=== WORK INSTRUCTIONS ===
In the listing below, the lines starting with the line with "Instruction: Open the 数据生产 sidebar tab" and going on through the line with "Select the Eraser" are to be reproduced exactly, and only those.

=== DATA FOR THE TASK ===
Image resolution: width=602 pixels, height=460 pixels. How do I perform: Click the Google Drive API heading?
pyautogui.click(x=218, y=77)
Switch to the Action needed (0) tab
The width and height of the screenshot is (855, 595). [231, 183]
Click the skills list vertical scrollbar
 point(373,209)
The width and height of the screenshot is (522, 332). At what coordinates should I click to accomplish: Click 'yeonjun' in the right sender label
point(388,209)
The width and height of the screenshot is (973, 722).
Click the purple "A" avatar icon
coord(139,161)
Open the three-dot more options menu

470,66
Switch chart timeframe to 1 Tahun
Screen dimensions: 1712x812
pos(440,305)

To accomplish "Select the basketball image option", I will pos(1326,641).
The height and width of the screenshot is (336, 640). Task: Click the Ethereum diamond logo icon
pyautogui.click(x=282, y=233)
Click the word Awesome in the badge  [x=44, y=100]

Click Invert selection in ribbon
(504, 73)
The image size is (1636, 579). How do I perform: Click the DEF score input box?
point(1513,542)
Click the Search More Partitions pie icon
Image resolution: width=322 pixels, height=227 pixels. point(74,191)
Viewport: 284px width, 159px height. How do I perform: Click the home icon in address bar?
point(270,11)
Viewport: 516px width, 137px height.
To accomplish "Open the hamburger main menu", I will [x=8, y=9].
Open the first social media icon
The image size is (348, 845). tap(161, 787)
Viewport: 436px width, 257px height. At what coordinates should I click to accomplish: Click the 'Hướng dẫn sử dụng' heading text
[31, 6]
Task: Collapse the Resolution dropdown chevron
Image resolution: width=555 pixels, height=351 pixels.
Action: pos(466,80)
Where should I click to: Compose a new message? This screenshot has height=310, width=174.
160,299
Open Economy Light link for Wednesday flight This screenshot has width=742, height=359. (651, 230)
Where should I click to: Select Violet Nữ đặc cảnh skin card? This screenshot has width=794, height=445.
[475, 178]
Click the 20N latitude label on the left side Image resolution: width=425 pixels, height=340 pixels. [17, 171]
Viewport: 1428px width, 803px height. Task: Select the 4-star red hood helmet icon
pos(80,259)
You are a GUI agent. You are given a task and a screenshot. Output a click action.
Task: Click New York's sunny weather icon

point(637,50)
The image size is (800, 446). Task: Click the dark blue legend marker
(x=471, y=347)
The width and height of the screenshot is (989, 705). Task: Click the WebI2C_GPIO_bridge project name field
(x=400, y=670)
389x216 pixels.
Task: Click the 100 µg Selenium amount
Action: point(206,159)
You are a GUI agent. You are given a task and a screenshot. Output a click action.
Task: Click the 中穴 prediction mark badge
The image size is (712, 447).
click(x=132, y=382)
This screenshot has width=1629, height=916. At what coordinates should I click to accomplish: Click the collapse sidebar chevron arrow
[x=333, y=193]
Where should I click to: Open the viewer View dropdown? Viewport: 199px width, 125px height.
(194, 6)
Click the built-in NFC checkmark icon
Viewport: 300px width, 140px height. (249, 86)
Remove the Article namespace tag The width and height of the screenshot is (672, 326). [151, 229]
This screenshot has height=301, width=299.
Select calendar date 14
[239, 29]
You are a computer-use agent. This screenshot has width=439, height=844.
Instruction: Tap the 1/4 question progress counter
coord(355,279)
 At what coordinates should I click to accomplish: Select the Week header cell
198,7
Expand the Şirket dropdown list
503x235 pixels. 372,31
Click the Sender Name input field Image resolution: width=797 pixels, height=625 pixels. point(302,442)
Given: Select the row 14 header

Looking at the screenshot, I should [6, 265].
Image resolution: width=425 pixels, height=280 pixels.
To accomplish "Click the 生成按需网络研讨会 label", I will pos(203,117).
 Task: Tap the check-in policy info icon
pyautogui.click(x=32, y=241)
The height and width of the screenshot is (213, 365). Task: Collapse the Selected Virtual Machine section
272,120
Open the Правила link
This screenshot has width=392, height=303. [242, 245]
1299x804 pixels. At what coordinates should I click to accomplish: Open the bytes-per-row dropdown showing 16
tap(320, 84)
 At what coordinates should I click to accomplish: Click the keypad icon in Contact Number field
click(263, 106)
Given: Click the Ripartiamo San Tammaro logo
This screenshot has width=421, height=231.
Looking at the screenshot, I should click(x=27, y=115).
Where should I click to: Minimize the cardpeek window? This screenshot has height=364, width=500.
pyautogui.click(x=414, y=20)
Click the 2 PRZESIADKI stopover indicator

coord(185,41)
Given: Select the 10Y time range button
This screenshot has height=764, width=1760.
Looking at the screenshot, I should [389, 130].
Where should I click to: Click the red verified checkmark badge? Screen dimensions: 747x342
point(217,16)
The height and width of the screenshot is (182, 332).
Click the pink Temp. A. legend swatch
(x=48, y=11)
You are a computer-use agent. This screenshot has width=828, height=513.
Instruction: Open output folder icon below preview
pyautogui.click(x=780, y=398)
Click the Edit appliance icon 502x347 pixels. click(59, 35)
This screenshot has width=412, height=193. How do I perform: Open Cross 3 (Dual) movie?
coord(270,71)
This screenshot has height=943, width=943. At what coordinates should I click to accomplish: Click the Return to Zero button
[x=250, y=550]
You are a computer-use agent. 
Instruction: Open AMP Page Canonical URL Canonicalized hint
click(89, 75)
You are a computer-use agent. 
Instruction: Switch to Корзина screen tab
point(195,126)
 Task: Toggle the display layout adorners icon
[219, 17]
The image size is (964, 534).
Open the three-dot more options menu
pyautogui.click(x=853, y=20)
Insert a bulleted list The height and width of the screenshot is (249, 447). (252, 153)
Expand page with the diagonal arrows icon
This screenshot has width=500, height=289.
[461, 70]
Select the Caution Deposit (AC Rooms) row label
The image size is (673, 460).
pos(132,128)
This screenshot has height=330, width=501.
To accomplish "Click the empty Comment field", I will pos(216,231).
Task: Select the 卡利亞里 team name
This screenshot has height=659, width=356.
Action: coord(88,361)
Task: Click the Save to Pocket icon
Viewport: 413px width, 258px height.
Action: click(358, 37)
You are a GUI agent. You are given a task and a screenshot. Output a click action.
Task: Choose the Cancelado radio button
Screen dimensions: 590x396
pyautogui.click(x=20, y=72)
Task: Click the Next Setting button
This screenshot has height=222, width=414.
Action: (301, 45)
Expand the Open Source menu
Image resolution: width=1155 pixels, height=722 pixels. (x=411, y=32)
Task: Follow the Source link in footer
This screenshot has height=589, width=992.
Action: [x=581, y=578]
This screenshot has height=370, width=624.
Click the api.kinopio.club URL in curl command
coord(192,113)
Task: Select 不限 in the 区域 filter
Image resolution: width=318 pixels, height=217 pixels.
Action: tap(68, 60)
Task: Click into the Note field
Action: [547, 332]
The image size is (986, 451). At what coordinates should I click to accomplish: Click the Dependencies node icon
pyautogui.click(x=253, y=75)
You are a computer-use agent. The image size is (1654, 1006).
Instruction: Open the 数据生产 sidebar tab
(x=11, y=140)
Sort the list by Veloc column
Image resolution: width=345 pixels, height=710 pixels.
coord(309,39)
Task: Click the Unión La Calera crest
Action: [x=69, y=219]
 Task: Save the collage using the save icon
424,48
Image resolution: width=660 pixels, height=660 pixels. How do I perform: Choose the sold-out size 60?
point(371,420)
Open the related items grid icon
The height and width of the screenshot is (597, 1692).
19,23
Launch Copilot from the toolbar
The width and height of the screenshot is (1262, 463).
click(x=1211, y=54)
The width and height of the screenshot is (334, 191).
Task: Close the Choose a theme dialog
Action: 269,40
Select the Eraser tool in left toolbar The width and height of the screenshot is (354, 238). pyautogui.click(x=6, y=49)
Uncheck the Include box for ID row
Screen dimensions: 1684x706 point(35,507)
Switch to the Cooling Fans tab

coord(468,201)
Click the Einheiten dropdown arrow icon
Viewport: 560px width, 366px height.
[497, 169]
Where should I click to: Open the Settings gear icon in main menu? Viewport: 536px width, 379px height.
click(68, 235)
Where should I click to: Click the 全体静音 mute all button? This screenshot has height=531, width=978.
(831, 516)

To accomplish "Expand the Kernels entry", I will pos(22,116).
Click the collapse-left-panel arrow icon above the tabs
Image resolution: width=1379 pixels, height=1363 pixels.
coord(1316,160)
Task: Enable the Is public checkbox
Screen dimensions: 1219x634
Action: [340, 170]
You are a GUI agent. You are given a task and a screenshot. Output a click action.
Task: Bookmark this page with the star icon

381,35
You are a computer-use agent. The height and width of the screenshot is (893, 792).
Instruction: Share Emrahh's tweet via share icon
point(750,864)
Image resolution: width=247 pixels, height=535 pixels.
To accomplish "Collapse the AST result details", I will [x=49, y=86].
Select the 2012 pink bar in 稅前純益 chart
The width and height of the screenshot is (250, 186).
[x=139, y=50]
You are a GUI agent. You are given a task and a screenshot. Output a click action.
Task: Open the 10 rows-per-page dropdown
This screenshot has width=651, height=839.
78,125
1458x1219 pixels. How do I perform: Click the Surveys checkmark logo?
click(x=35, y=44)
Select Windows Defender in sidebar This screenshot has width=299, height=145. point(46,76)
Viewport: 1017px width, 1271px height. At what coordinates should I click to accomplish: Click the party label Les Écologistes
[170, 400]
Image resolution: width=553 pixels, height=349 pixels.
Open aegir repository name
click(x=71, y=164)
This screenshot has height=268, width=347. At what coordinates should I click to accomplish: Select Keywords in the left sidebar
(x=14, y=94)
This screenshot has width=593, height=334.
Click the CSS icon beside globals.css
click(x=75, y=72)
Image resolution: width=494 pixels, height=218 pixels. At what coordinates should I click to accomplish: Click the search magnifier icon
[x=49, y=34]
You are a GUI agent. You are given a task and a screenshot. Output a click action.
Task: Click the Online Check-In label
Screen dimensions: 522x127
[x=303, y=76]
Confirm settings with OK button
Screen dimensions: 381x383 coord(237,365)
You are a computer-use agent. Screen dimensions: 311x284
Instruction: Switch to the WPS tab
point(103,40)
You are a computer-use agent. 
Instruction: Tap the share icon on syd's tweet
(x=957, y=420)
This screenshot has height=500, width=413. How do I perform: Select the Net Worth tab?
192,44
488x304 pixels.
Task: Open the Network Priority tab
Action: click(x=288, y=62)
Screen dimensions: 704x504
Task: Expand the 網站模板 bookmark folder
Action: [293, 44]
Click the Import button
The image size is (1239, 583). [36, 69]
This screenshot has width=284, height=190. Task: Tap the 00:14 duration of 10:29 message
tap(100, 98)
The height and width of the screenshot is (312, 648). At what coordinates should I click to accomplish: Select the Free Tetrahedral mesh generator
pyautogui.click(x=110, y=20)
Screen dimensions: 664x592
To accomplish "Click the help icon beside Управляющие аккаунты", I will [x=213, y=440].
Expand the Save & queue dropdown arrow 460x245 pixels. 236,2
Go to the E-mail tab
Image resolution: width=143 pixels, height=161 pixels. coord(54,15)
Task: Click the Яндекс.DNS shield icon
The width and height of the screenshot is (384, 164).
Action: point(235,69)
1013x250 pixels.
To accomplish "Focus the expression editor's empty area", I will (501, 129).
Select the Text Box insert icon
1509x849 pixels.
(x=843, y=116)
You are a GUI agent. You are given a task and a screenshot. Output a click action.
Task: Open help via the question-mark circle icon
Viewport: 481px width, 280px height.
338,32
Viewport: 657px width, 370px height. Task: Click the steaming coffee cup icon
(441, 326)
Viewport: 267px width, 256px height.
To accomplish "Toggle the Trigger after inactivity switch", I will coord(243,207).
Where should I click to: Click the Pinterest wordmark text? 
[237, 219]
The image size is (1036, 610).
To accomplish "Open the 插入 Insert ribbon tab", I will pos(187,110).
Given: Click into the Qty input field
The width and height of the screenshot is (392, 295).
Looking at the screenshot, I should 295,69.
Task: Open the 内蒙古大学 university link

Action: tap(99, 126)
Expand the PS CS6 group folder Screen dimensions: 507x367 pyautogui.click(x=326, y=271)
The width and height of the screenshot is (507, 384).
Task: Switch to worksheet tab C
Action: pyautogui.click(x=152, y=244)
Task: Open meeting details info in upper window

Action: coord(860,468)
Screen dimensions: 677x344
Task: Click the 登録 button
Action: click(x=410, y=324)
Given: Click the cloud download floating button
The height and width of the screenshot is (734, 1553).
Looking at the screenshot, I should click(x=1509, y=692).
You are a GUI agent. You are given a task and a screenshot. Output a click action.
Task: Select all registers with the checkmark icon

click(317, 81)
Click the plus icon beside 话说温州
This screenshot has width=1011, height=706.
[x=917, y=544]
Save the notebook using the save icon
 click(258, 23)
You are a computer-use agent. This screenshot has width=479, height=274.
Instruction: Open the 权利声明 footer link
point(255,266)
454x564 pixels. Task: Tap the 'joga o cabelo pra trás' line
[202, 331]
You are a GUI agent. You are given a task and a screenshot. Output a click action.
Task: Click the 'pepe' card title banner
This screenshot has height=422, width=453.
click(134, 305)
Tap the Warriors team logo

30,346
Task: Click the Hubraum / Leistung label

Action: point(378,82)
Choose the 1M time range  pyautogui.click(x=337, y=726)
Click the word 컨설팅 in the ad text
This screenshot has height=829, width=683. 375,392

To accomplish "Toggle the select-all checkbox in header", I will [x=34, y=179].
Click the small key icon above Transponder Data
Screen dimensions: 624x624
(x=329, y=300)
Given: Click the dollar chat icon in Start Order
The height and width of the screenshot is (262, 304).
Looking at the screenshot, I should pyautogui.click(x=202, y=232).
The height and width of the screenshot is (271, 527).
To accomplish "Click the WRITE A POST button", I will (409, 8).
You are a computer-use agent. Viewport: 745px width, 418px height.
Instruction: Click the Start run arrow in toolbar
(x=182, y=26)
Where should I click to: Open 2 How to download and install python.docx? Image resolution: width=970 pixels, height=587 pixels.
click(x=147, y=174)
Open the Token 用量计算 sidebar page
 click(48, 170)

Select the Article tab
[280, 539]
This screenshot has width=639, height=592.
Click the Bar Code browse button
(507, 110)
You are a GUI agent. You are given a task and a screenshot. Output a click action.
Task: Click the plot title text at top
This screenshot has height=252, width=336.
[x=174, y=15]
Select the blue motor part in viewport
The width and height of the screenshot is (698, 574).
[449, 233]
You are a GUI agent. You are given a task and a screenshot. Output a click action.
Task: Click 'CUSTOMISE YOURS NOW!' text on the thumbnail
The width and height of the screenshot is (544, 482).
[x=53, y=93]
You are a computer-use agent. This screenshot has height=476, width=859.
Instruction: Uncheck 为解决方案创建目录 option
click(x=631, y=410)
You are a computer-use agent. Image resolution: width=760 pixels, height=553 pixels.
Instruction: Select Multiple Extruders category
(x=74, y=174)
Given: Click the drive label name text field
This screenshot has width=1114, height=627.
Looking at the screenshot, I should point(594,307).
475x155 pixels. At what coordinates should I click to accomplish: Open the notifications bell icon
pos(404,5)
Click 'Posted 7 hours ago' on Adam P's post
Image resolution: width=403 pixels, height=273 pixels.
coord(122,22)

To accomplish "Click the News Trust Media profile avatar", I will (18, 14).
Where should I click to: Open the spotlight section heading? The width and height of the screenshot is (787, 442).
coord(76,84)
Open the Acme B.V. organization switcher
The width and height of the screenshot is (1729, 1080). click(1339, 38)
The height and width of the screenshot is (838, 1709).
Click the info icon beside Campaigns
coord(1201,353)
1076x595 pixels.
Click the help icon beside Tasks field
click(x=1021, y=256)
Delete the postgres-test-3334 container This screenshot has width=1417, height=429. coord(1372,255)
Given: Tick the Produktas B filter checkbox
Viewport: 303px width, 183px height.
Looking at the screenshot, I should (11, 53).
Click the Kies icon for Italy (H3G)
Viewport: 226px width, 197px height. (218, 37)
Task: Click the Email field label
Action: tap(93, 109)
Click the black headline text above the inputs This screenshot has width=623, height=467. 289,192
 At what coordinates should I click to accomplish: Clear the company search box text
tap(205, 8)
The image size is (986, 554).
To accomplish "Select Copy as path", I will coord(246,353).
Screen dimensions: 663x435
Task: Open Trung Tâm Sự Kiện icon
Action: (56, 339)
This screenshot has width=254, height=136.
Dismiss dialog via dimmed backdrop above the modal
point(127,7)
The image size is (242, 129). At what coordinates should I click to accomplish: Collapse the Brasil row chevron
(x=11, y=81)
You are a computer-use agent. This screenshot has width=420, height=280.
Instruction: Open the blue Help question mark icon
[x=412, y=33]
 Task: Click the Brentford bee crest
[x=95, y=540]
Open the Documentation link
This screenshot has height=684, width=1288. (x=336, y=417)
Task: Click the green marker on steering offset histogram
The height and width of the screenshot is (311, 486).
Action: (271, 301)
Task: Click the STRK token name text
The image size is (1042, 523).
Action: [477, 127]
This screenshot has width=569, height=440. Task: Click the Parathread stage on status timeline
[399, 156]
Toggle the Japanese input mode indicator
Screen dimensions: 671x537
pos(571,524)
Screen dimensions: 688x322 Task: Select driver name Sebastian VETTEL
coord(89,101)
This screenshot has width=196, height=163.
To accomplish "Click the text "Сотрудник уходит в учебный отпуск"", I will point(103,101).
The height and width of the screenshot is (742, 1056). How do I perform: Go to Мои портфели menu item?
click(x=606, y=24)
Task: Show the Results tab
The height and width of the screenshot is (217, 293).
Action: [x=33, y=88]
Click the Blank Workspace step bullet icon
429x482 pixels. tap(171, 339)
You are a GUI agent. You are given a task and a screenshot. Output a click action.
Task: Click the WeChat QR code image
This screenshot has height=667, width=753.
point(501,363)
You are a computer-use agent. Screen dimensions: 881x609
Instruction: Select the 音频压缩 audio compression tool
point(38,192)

=== SOLUTION TO THIS TASK ===
Instruction: Open the 数据生产 sidebar tab
(x=11, y=140)
Sort the list by Veloc column
Image resolution: width=345 pixels, height=710 pixels.
coord(309,39)
Task: Click the Unión La Calera crest
Action: [x=69, y=219]
 Task: Save the collage using the save icon
424,48
Image resolution: width=660 pixels, height=660 pixels. How do I perform: Choose the sold-out size 60?
point(371,420)
Open the related items grid icon
The height and width of the screenshot is (597, 1692).
19,23
Launch Copilot from the toolbar
The width and height of the screenshot is (1262, 463).
click(x=1211, y=54)
The width and height of the screenshot is (334, 191).
Task: Close the Choose a theme dialog
Action: 269,40
Select the Eraser tool in left toolbar The width and height of the screenshot is (354, 238). pyautogui.click(x=6, y=49)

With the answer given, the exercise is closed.